The bar’s regulator is reviewing its fees after grossly overestimating the profession’s appetite for new business models.

Income has fallen well short of expectations, the Bar Standards Board admits in its annual report, after entity applications turned out to be just a fraction of the hundreds anticipated when it began licensing the new model in April last year.

By March 2016 the bar regulator received 201 expressions of interest in entity status. It had authorised just 46 entities by the end of the 2015/16, a small number of which are solicitor-owned and managed.

With regard to financial sustainability, the regulator said it had made a policy decision that the cost of funding its entity work would be borne not by the profession but by authorised entities.
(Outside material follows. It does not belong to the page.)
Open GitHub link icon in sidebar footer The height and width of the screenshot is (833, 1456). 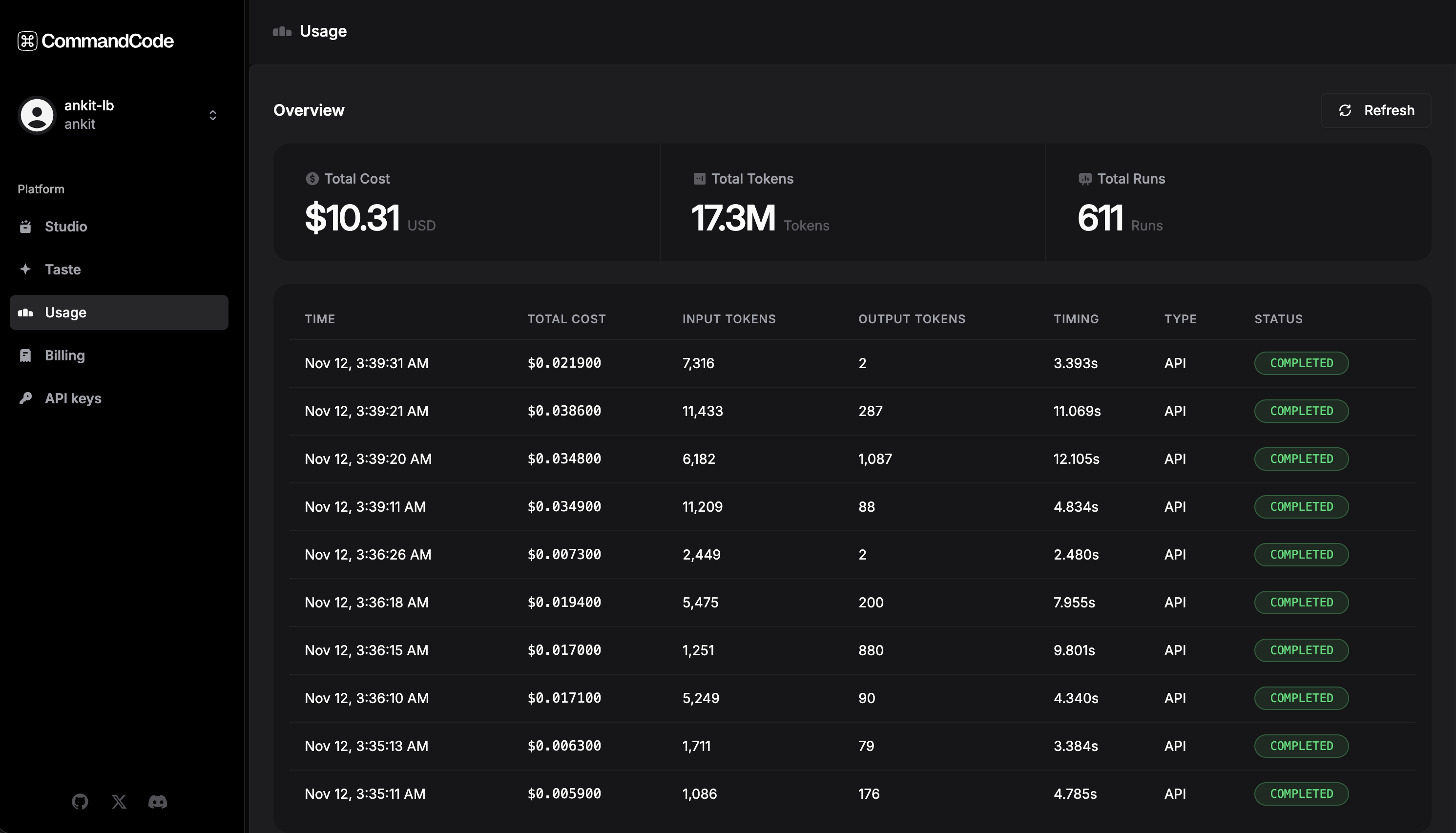[80, 802]
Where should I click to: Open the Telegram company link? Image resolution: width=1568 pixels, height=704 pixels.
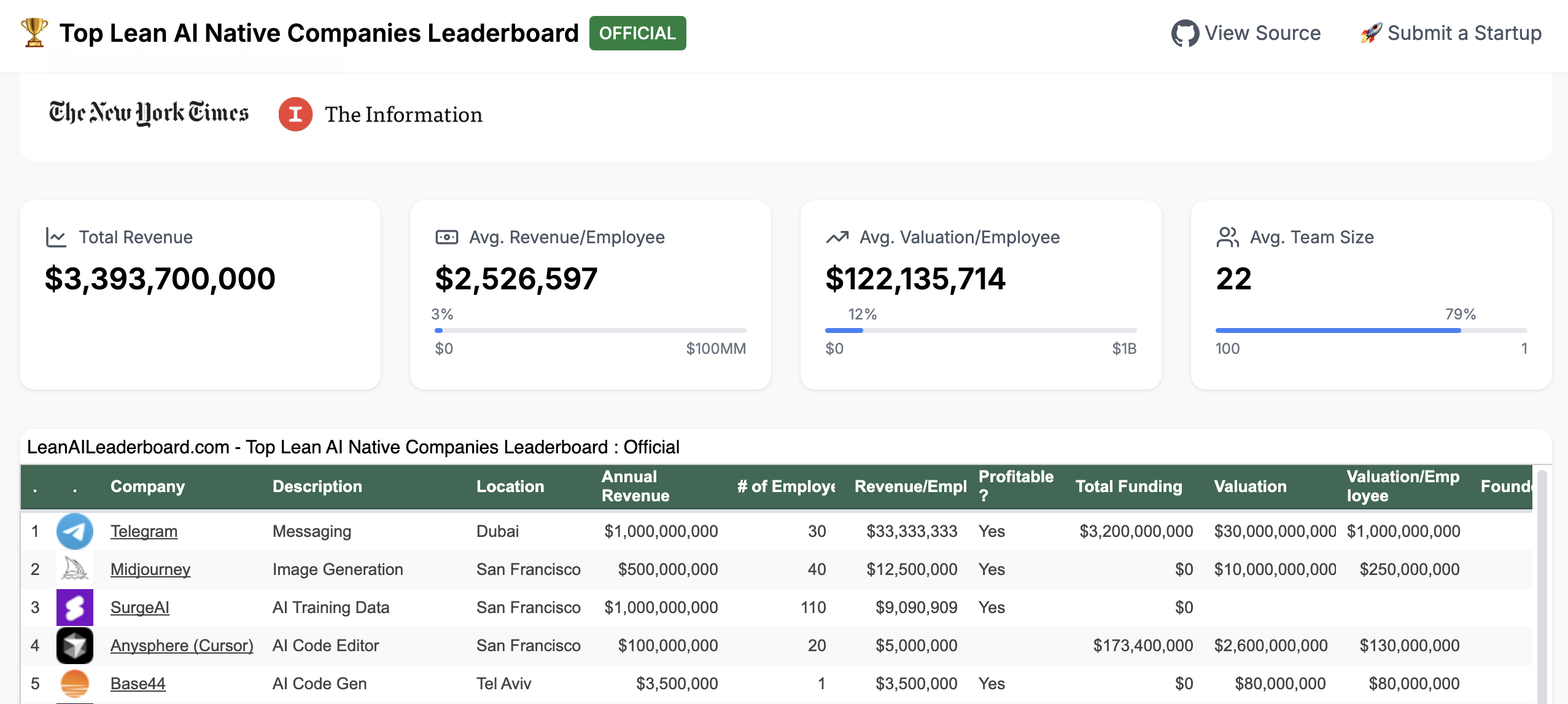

The report adds: ‘Our resourcing plans and fees were based upon this application figure. We only received a tenth of our estimates for entity applications so our fee income was significantly lower than our forecasts.’

The report shows that entity regulation generated £28,000 in 2015/16, of income from all sources totalling £8.7m.

‘We were able to balance this shortfall by reducing the amount of staff time required in this area,’ the report adds. 

‘This careful management has meant that we can continue to provide this service in a sustainable way, however we will be reviewing resourcing plans and fees going forward for all authorisation functions.’

In March the Legal Services Board also approved the bar regulator’s application to authorise alternative business structures.

The report states that the regulator is awaiting statutory designation and hopes to begin regulating ABSs this financial year. In the meantime, it is seeking ABSs to participate in a pilot programme to help it prepare for the forthcoming move.

BSB director of supervision Oliver Hamner said: ‘Broadening the scope of the BSB’s regulatory regime to include legal services businesses is testament to our commitment to promoting innovation and customer choice in the market.’